30 Oak St., Stamford. Photo courtesy of Design Development PLLC

An aging office building to the north of Stamford’s downtown core is up for a multifamily conversion amid unrelentingly high office vacancy rates and a county-wide surge in housing-focused redevelopments.

Greenwich-based Belpointe Capital Management wants city permission to gut-renovate 30 Oak St. into 60 apartments, according to a new application filed with city officials.

The company says it’s under contract to buy the 53,388-square-foot, 5-story building.

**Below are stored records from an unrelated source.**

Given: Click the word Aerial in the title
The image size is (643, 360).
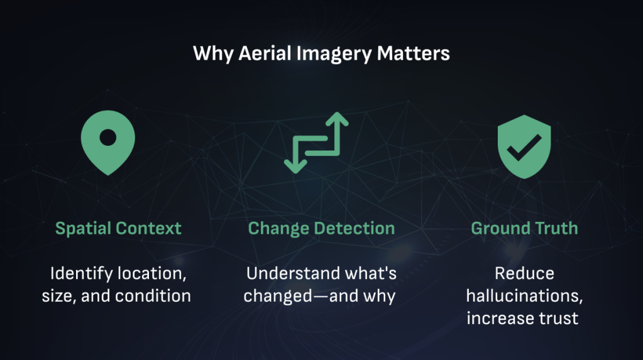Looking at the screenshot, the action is pos(265,53).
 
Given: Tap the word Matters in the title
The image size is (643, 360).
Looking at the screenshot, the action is pos(413,53).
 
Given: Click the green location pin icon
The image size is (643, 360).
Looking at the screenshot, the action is pos(108,142).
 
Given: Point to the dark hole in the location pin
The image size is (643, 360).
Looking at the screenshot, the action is pos(108,138).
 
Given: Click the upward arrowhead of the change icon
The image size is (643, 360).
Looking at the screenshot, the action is pos(337,119).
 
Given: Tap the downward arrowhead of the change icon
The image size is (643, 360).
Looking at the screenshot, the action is pos(295,166).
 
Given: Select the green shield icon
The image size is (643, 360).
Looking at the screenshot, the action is pos(524,146).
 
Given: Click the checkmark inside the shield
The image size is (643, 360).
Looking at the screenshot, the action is pos(524,148).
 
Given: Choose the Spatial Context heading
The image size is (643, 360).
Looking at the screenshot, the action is pos(118,229).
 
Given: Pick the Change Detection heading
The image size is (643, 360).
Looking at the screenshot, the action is pos(321,229).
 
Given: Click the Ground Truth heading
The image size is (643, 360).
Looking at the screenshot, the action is pos(524,229).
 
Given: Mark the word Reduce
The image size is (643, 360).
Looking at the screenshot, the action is pos(524,273).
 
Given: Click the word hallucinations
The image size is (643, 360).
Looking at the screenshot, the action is pos(524,296).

The application is light on details, but says a portion of 30 Oak St.’s existing 124 underground and surface-level parking spaces would remain – up to 80. Some of the ground-floor parking might be replaced with unspecified amenity areas, the application states.

The unit mix proposed is 29 studios, 19 one-bedrooms and 12 two-bedrooms. Four will be designated as affordable housing under the city’s inclusionary zoning rules.

An analysis of potential office conversions in Stamford, published last month by scholars at the Brookings Institution, noted the building for its conversion potential along with several others that are still offices.

The project site is one part of a condominium with 1200 Bedford St., which was previously converted from offices to 16 apartments.

JLL’s quarterly report said the Fairfield County office market suffered over 914,000 square feet of negative absorption in the first quarter, despite 623,000 square feet worth of lease transactions. The total vacancy rate of 25.9 percent and an overall average asking rent of $37.97 per square foot.

The brokerage said over 700,000 square feet of Fairfield County office space is slated to be renovated into residential units or demolished to make way for their construction.